问题
I am drawing up some graphs for a math class, and I can't get the spacing for peacewise definitions quite right in the plot legend. I am currently using
\,
for a single space in TeX, but run into a situation where one is slightly farther up than other maybe due to how much the equations to the left take up.

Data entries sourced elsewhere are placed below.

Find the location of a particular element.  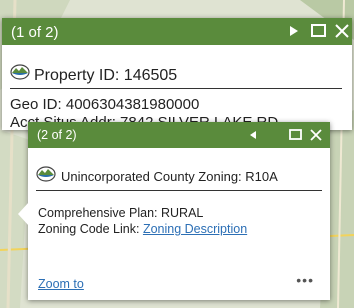

comprehensive-plan-row: Comprehensive Plan: RURAL is located at coordinates (120, 213).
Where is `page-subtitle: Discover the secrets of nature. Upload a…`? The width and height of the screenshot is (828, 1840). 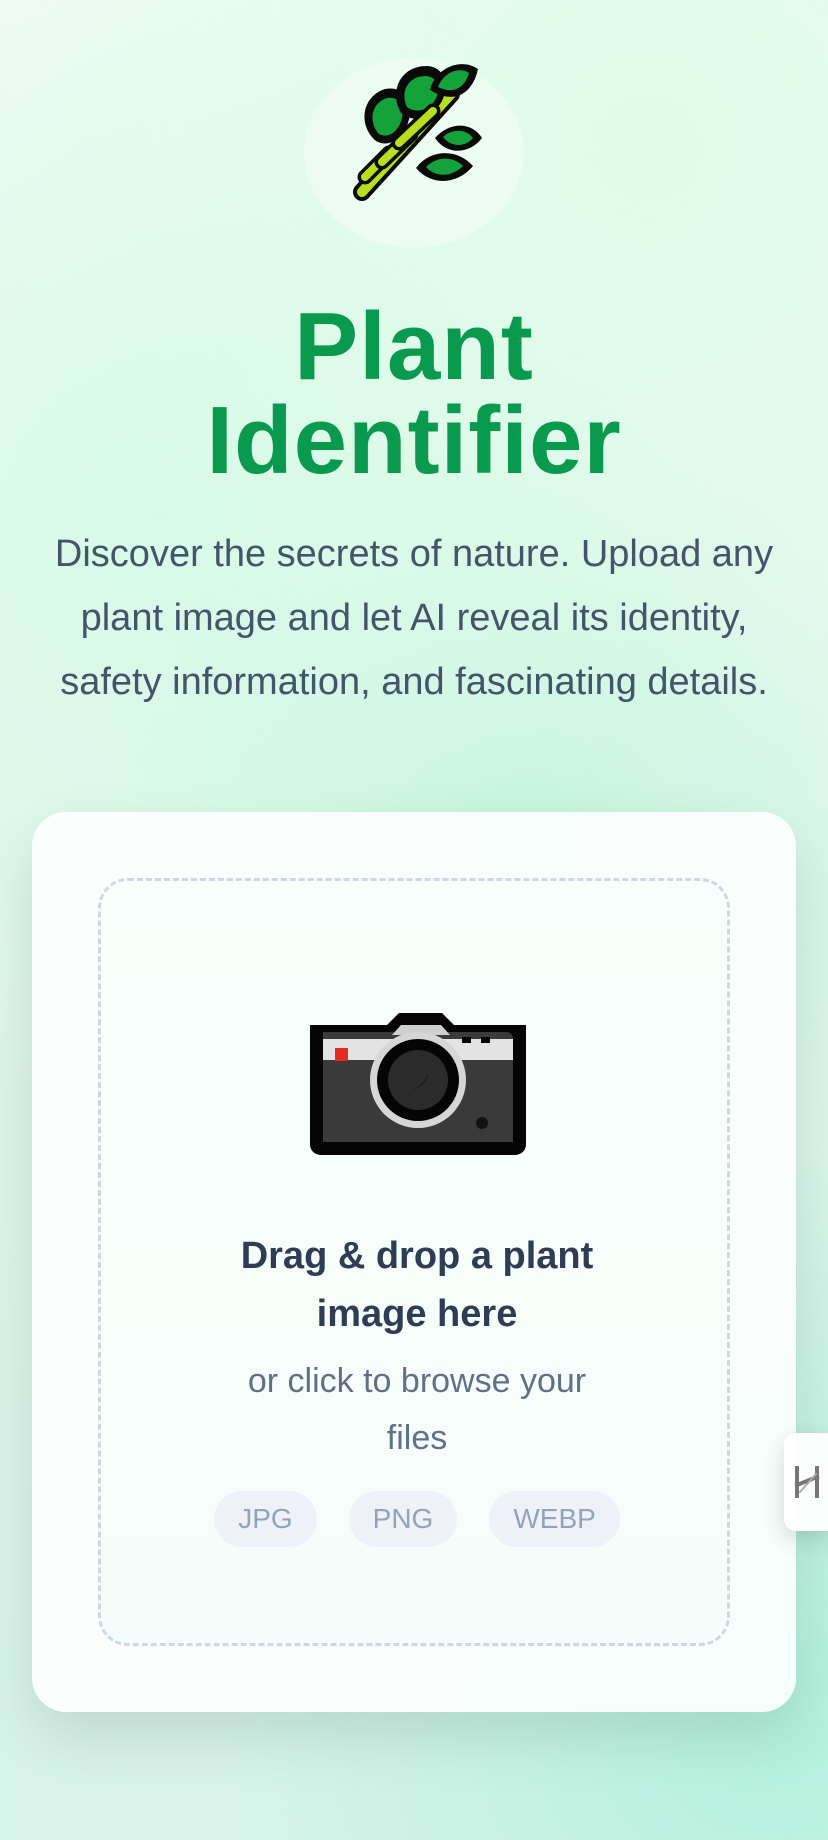
page-subtitle: Discover the secrets of nature. Upload a… is located at coordinates (414, 618).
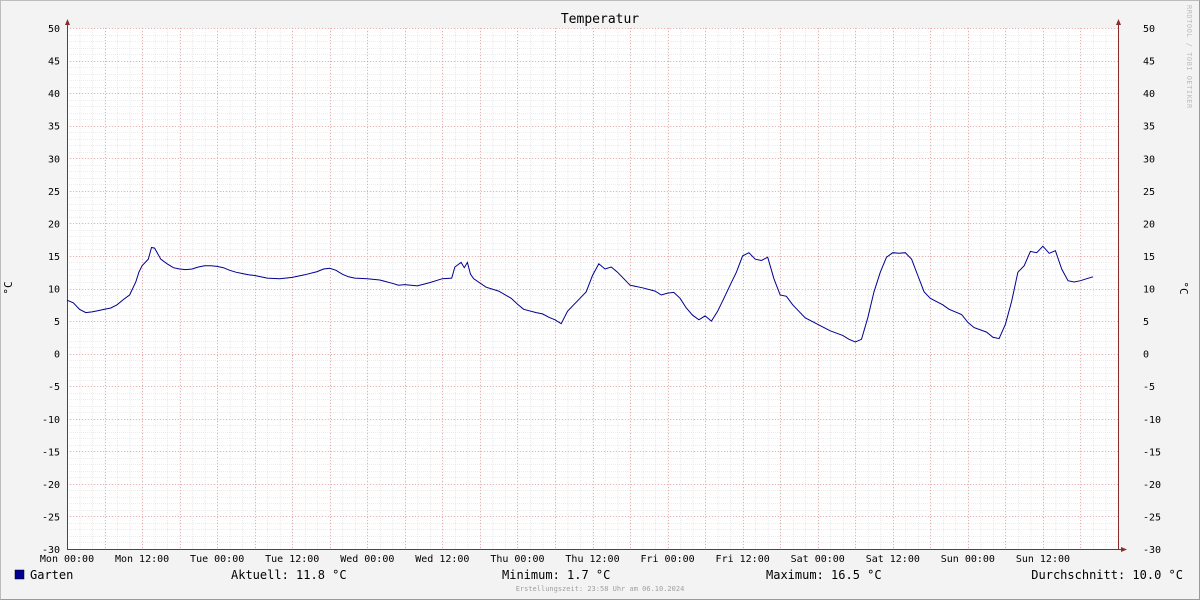  What do you see at coordinates (667, 560) in the screenshot?
I see `x-tick-label: Fri 00:00` at bounding box center [667, 560].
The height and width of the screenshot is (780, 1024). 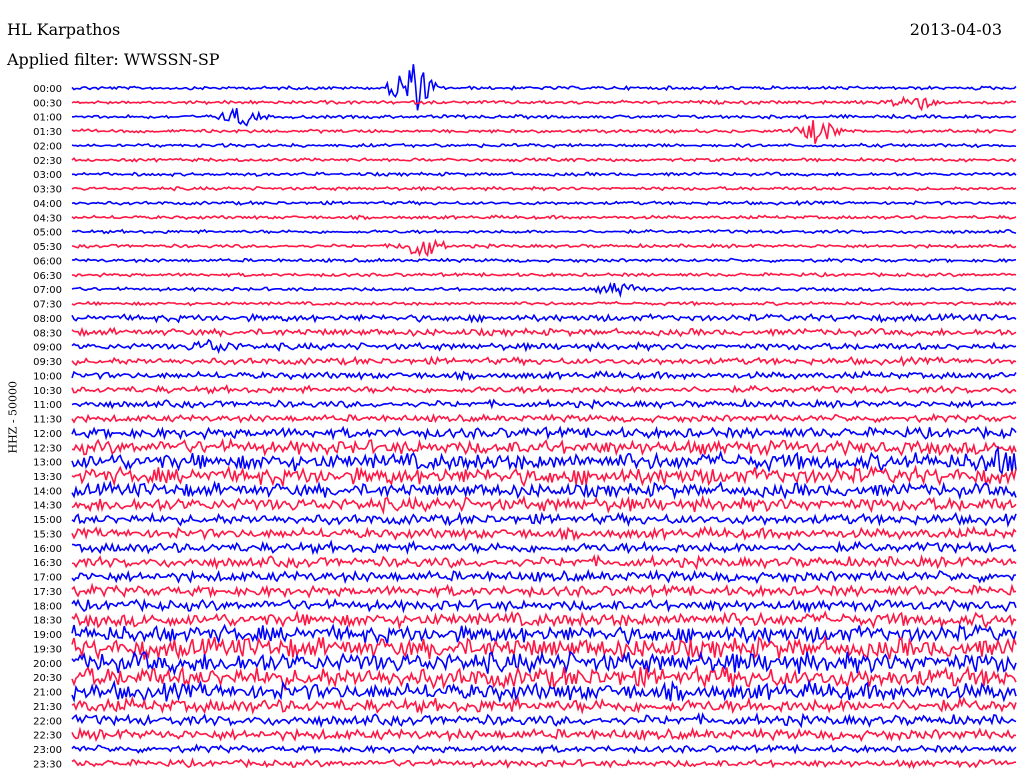 I want to click on time-label: 06:30, so click(x=48, y=276).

Here is my code
import matplotlib.pyplot as plt
import numpy as np
import math as math
# 0-1
x = np.linspace(0, 1)
y = np.power(x, 2)
plt.plot(x, y, label=r"$t^2 \,\,\,\,\,\, 0 \leq t \leq 1$")
#1-2
x = [1,2]
y = [1,1]
plt.plot(x, y, label=r"$1 \,\,\,\,\,\,\, 1 < t \leq 2$")
#2-3
x = np.linspace(2, 3)
y = 3-x
plt.plot(x, y, label=r"$3 - t \,\,\,\, 2 < t \leq 3$")
plt.grid()
plt.axis([0,3,0,1.5])
plt.legend(loc='upper right')
plt.show()
Here is the result
How do I format this effectively in a way that will always work regardless of the pixel sizes on the left?
回答1:
You can certainly improve on the spacing by accessing a lower level of LaTeX. To begin, at the top of your plots run:
from matplotlib import rc
rc('text', usetex=True)
Using a combination of \makebox and \hfill you can pad out the spaces between the two sections:
label=r"\makebox[4cm]{$t^2$ \hfill $0 \leq t \leq 1$}"
label=r"\makebox[4cm]{$1$ \hfill $1 < t \leq 2$}"
label=r"\makebox[4cm]{$3 - t$ \hfill $2 < t \leq 3$}"
Admittedly this isn't perfect, but with a combination of multiple \makebox
and fills you can fine tune what you need. Ideally, you could write a custom legend handler that is "aware" of a multi-line block of TeX, but I'm sure this is non-trivial.